— WHAT IS ASKED —
Put the rows from the line with "This screenshot has width=896, height=625." through the line with "Click the red HAS ALTIN sell price", both included, into a Markdown table with the columns No and Line. Number each row and skip blank lines.

— SOURCE MATERIAL —
============================================================

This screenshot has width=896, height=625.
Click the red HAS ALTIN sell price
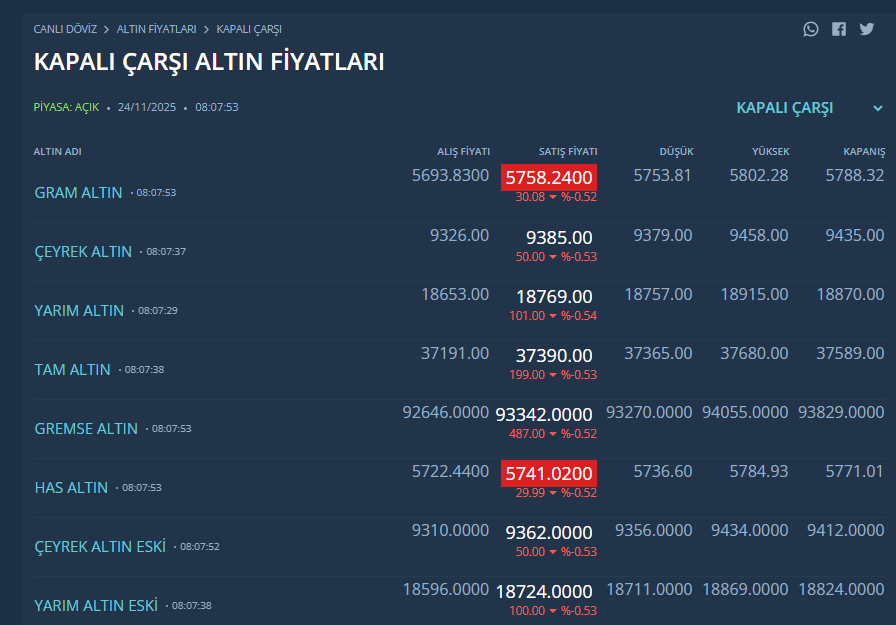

============================================================

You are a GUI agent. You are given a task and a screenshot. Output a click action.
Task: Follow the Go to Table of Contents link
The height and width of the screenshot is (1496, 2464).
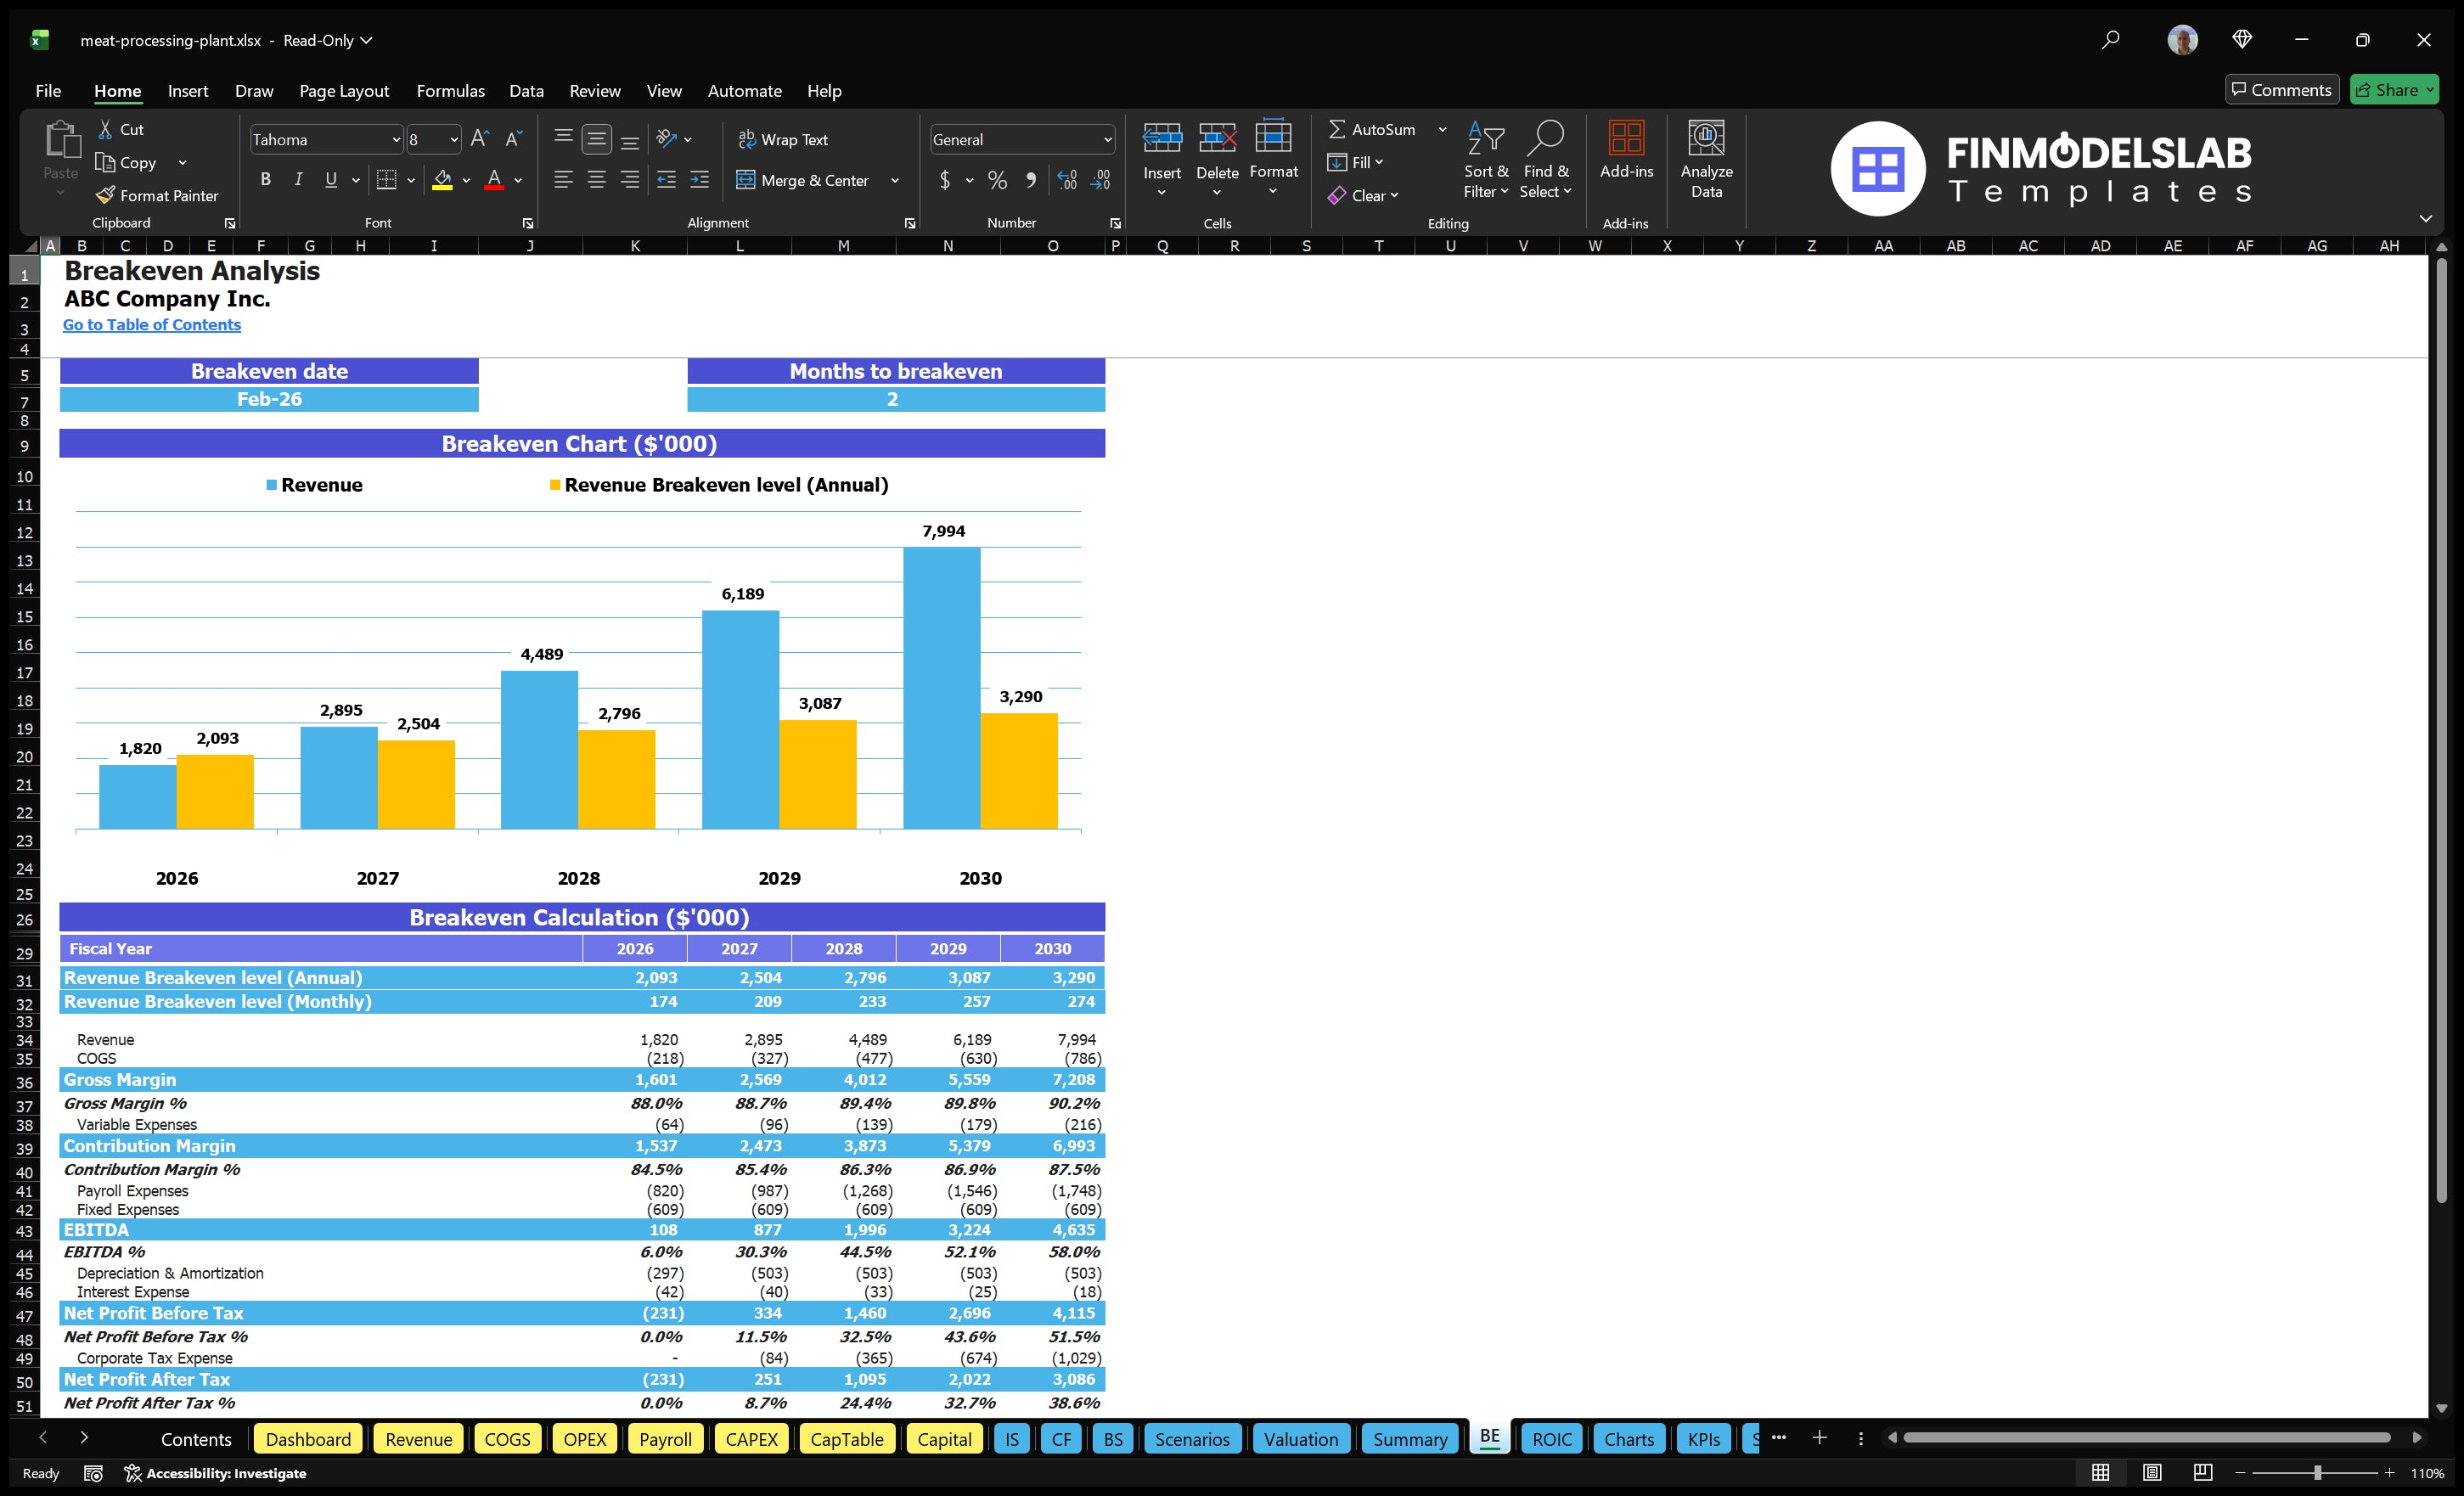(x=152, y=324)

============================================================

— OUTPUT OF THE EXERCISE —
| No | Line |
|---|---|
| 1 | This screenshot has width=896, height=625. |
| 2 | Click the red HAS ALTIN sell price |